▸ **WHAT IS EXPECTED**: Your response must be made up of each line in the data below that contains the string "Select".

▸ **EXERCISE INPUT**:
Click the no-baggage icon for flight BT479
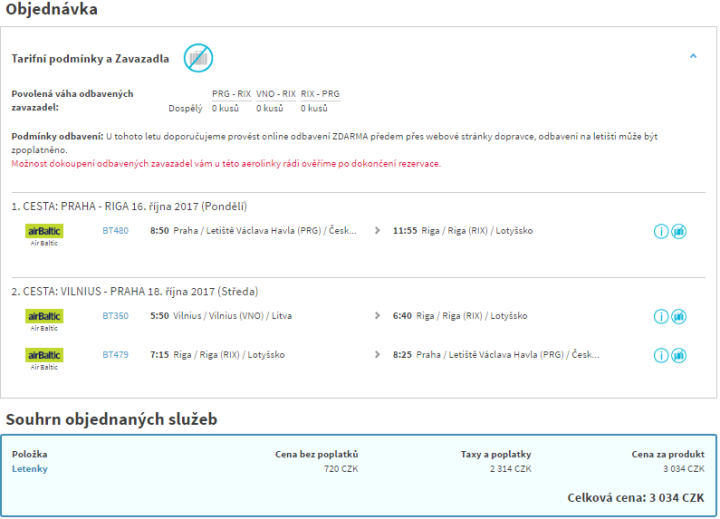Image resolution: width=720 pixels, height=519 pixels. (678, 355)
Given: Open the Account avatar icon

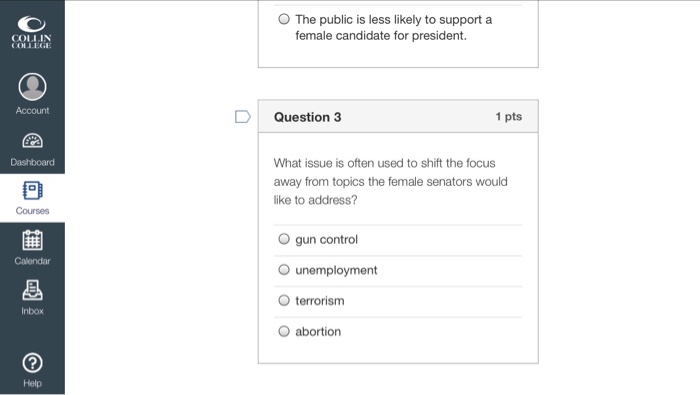Looking at the screenshot, I should tap(32, 87).
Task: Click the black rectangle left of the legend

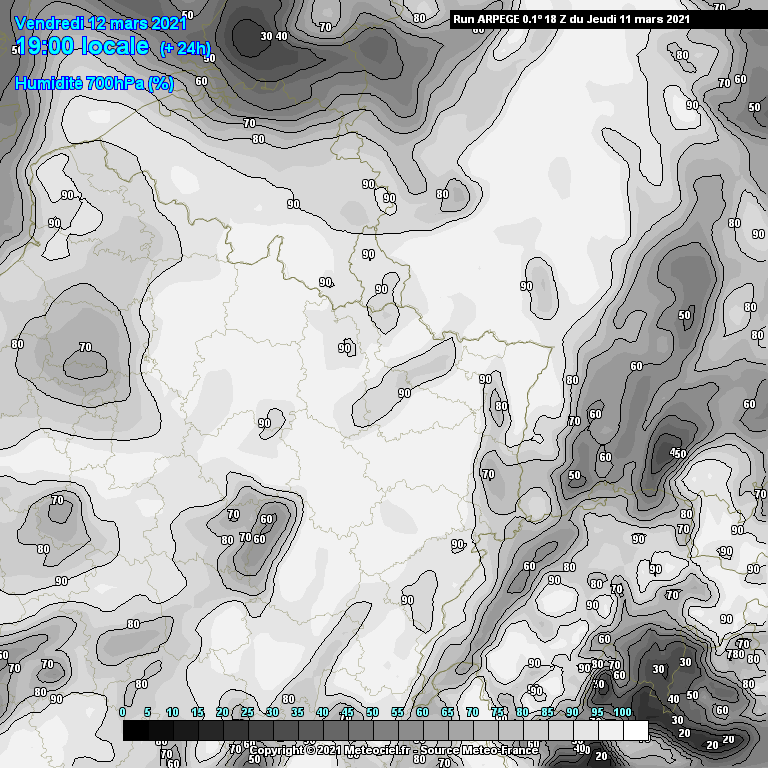Action: 110,731
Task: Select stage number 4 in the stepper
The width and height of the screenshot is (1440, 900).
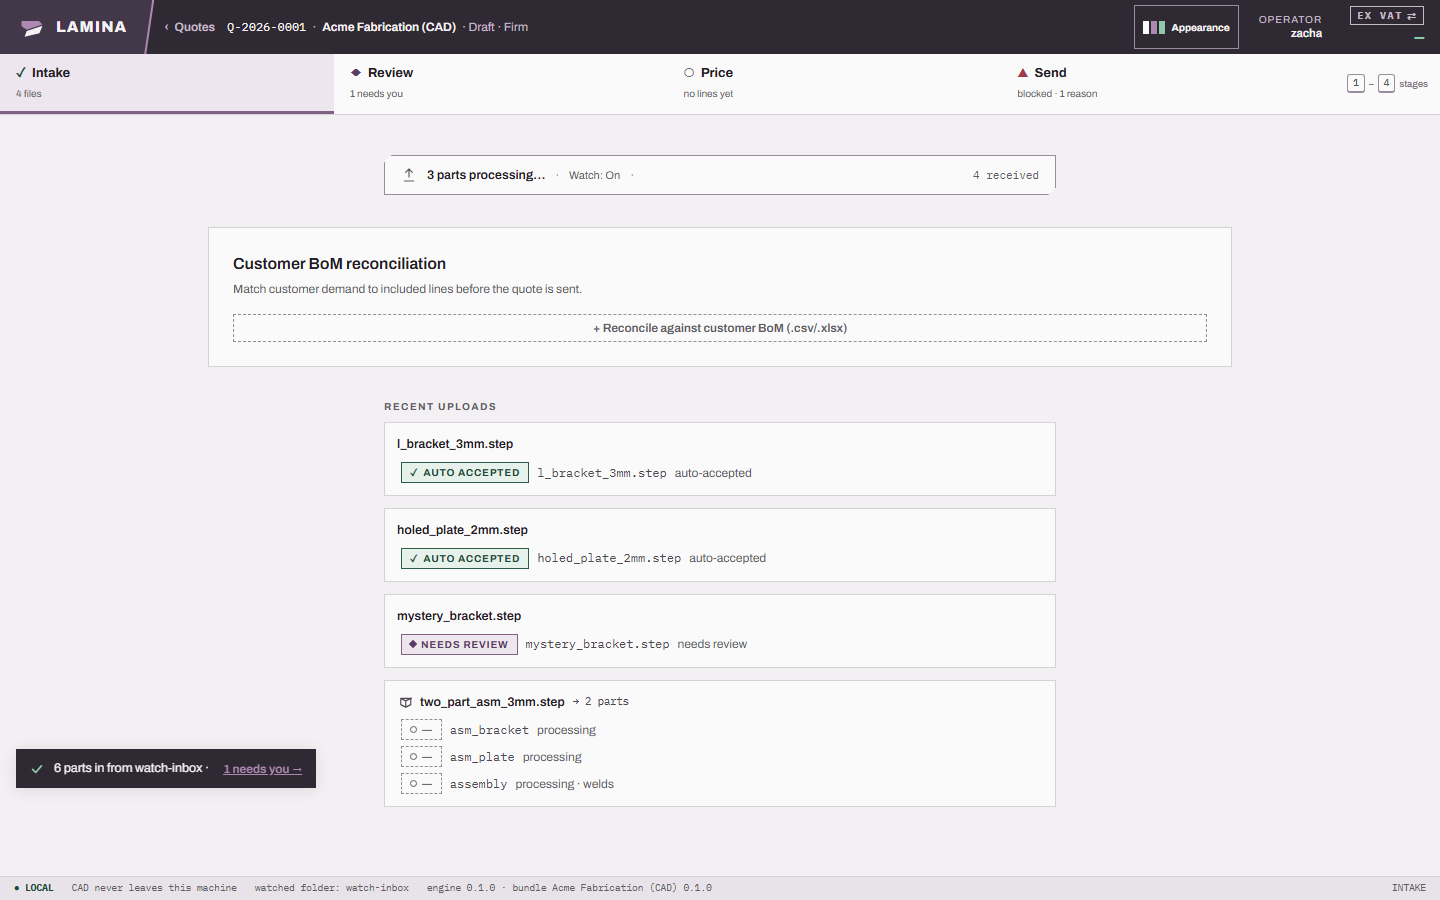Action: pos(1386,83)
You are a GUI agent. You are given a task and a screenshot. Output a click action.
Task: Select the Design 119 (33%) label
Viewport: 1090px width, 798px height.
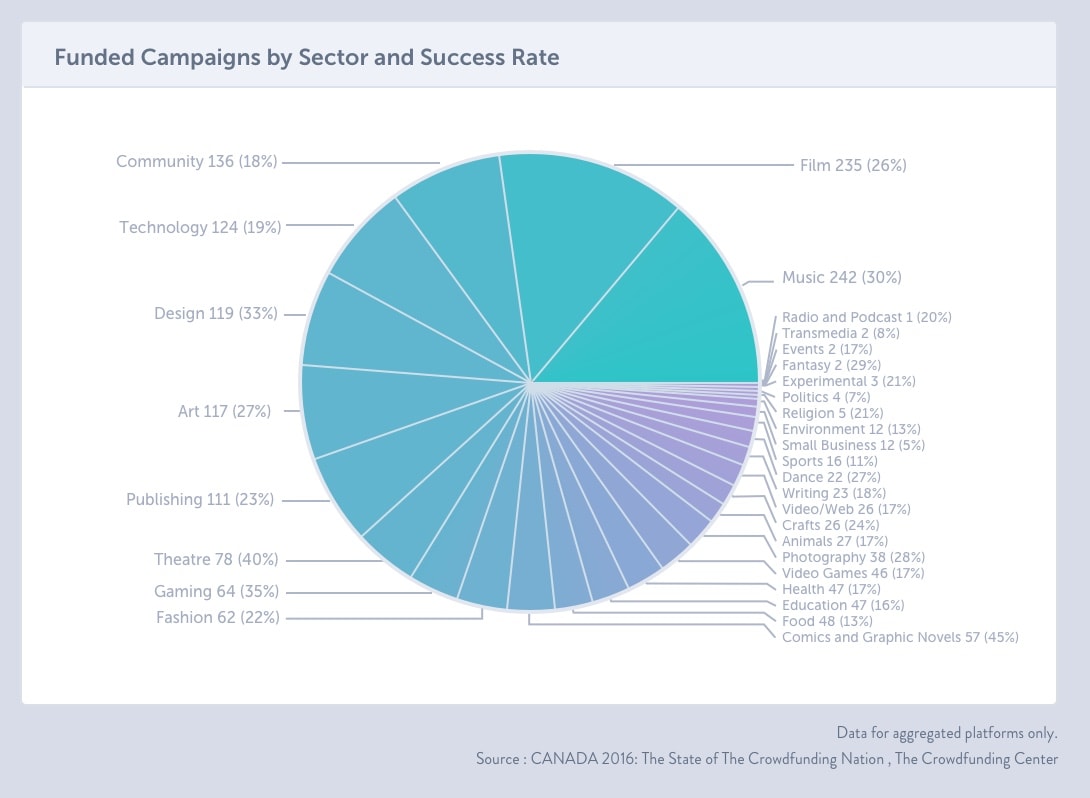click(217, 314)
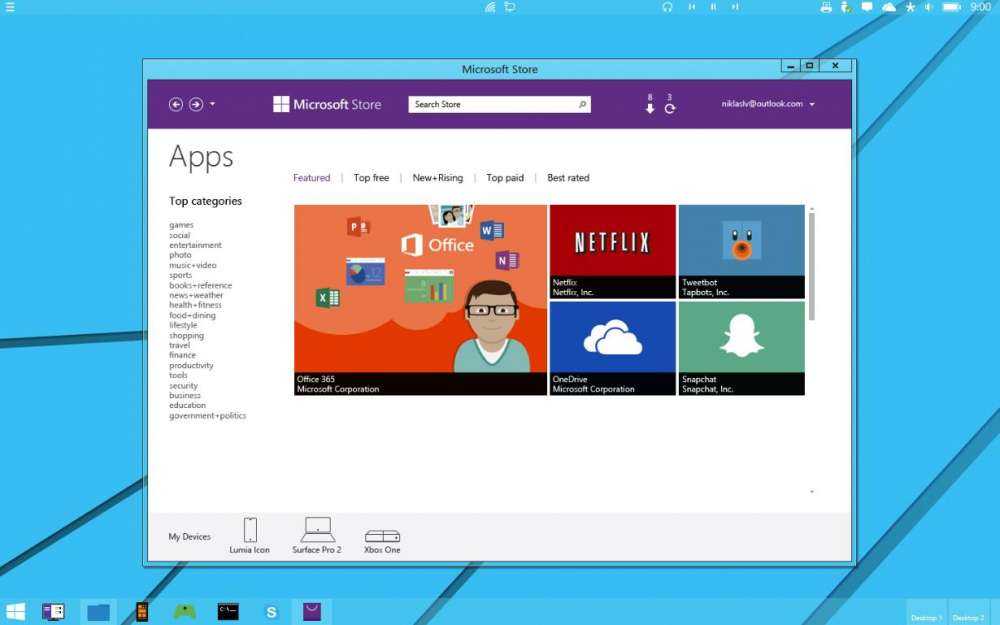
Task: Click the forward arrow navigation button
Action: point(196,104)
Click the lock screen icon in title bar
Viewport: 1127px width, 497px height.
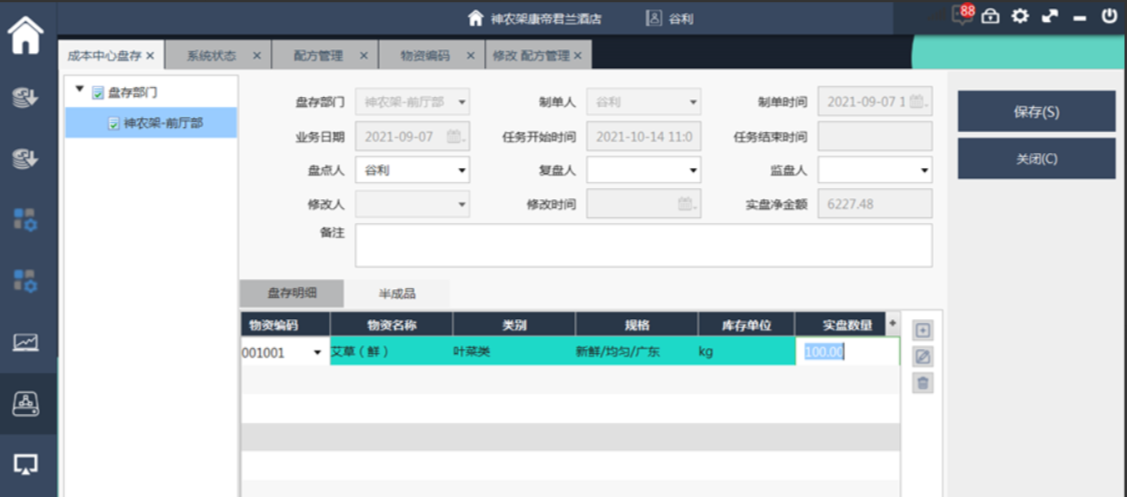click(x=991, y=16)
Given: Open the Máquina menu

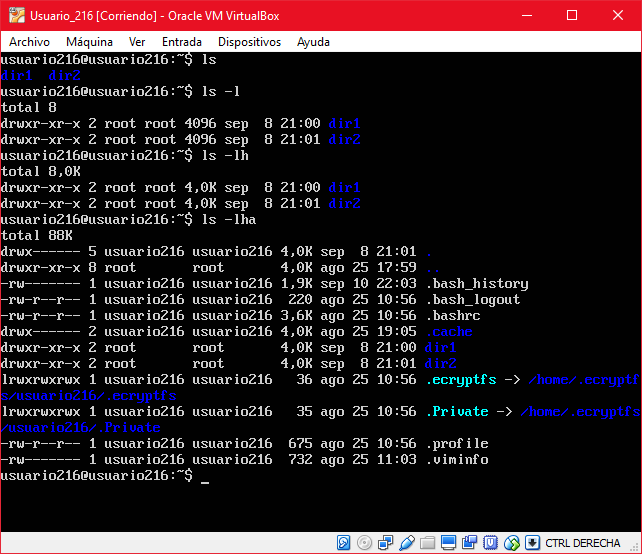Looking at the screenshot, I should coord(89,42).
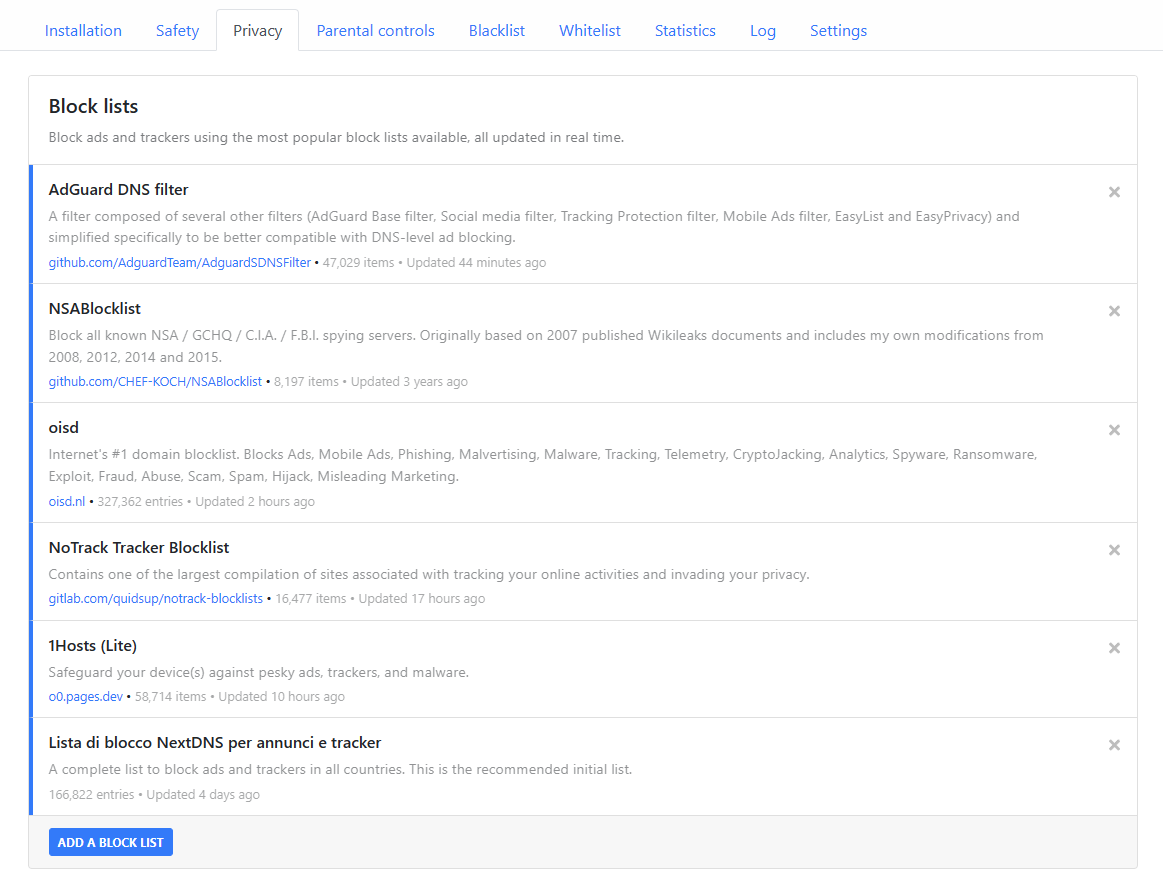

▸ **ANSWER TO THIS TASK**:
Task: Select stage number 4 in the stepper
Task: Select the Design 119 (33%) label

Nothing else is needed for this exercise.